Is another commission going to come up with the answers? Can it find a way to build a new arena and maintain our other community assets without having to ask reluctant taxpayers to spend more? Can they make a case for lavishing cash on such things when basics like education and infrastructure need tending to?
Schools will always need more money. Roads will always need fixing. Sewer pipes break. All cities face these issues. No city does without arts, parks, civic attractions, or college/pro sports. Those who do are found in the hinterlands, where the city limits signs are almost back to back, separated by a few bars and a feed mill.
We should be able to do it all--that's what vibrant regions do. That's right, regions. Some surrounding counties that rely on Milwaukee for culture, diversions and employment are quick to say they want nothing to do with supporting a new arena via a tax. That's self-serving, short-sighted and, to put it bluntly, cowardly: yes, taxes are unpopular, but like pot-holed streets and busted pipes a part of life. As Milwaukee goes, so runs the regional engine. Try landing that Waukesha businessman's flight home from New York at Crites Field. Southeast Wisconsin grew because of Milwaukee and what it provides, and its quality-of-life attractions don't lose their allure at 124th Street, or at either County Line Road.
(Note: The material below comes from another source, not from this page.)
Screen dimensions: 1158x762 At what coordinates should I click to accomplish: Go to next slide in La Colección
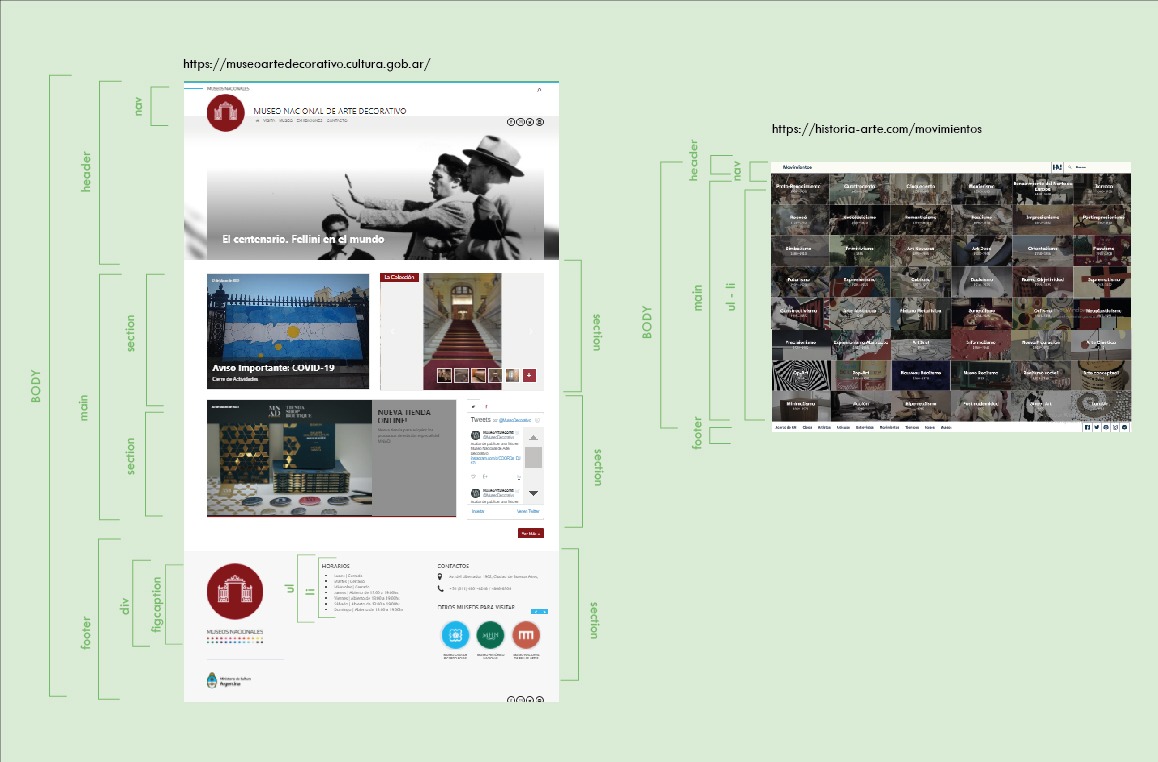(x=532, y=331)
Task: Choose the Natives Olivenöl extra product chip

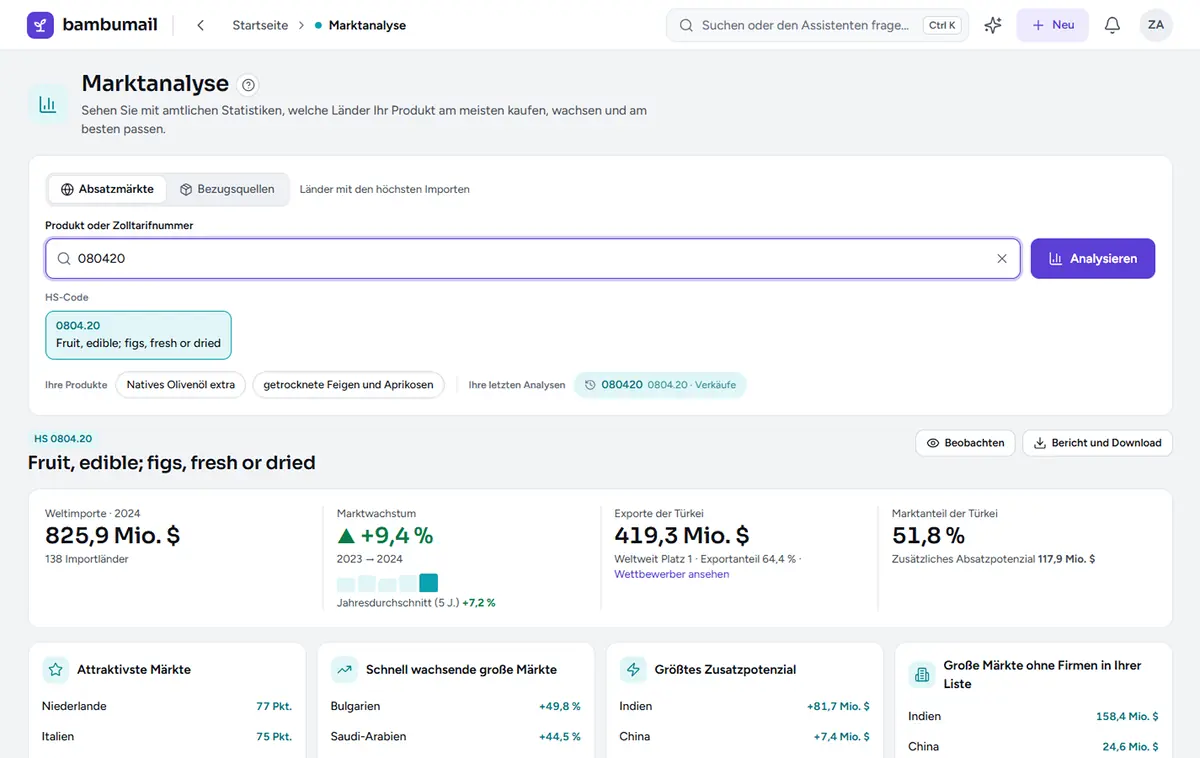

Indianapolis did bold things to turn itself from "Nap Town" two decades ago into a thriving destination. St. Louis and the Twin Cities, towns we see as athletically-competitive inferiors, come up with ways to build and thrive. Oklahoma City is the model many locals point to as our debate rages on, as commissions form and blue ribbon panels convene. Is that the course to follow? Let the conversation be enjoined, and quickly, because the clock is running.
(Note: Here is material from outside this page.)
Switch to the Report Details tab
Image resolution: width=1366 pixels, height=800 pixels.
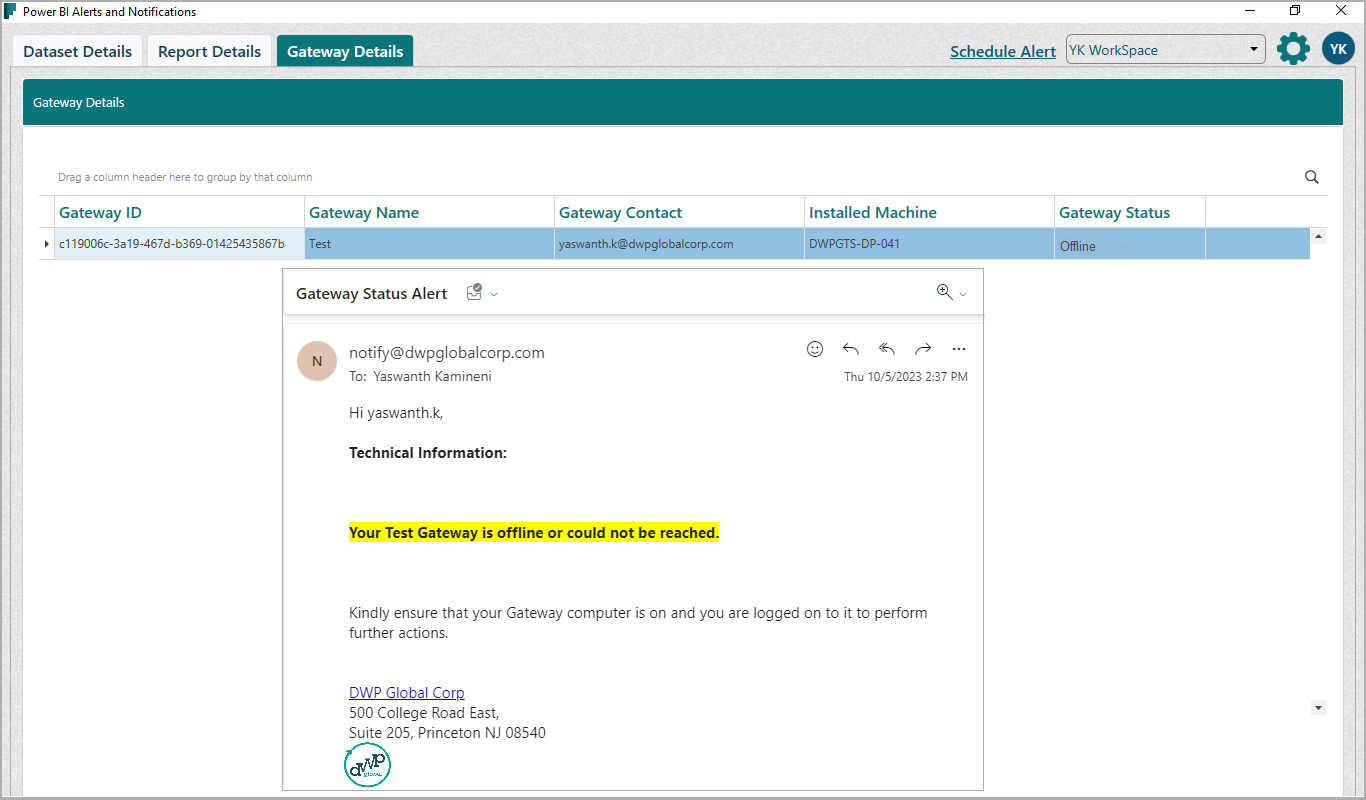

Milwaukee had the vision and enthusiasm to do great things--a War Memorial, museums, libraries, the old Milwaukee Arena and a new stadium before it even had a major league team. That era's thinking got the jobs done, and the schools stayed open, the streets remained paved, the pipes fixed. New thinking, fresh ideas never go out of style, even though 25 year old buildings sometimes do.
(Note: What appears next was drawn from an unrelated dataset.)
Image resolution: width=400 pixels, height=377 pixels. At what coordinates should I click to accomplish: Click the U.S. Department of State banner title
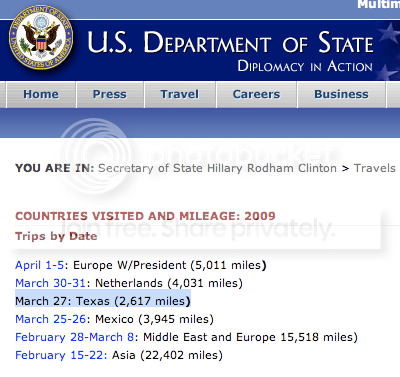tap(230, 42)
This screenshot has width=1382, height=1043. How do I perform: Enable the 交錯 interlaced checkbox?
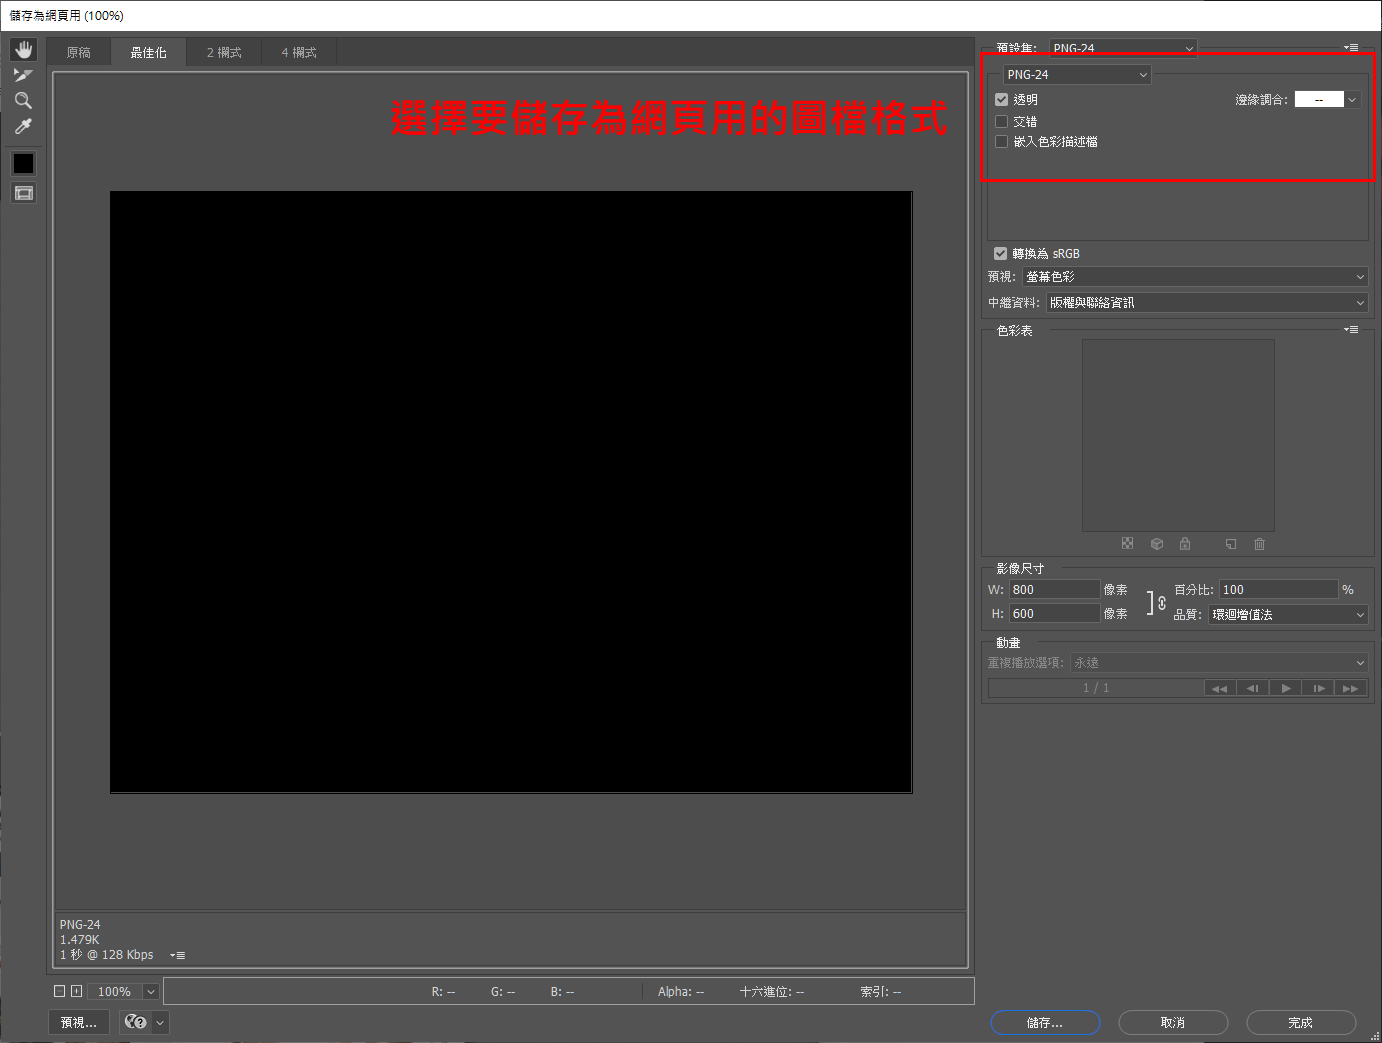1001,121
The Bradley Center debate is about more than the Bucks, the commission that met for the first time this week is about more than a new home for a staggering, last place NBA club. It's about keeping what we have--all of it--and building on it. The commission that started its work this week deserves the courtesy of at least being heard before select parts of the region go fiscally fetal and stick their collective heads in the sand.
We're out of Lloyds and Janes. No deep pocketed benefactor is riding in on a white horse to save our arena bacon--plus, the issue goes beyond a new building. A change-resistant community needs to step up and adopt new ways to preserve the old, foster the new.
Or is this commission, like the Bradley Center, also doomed from the start?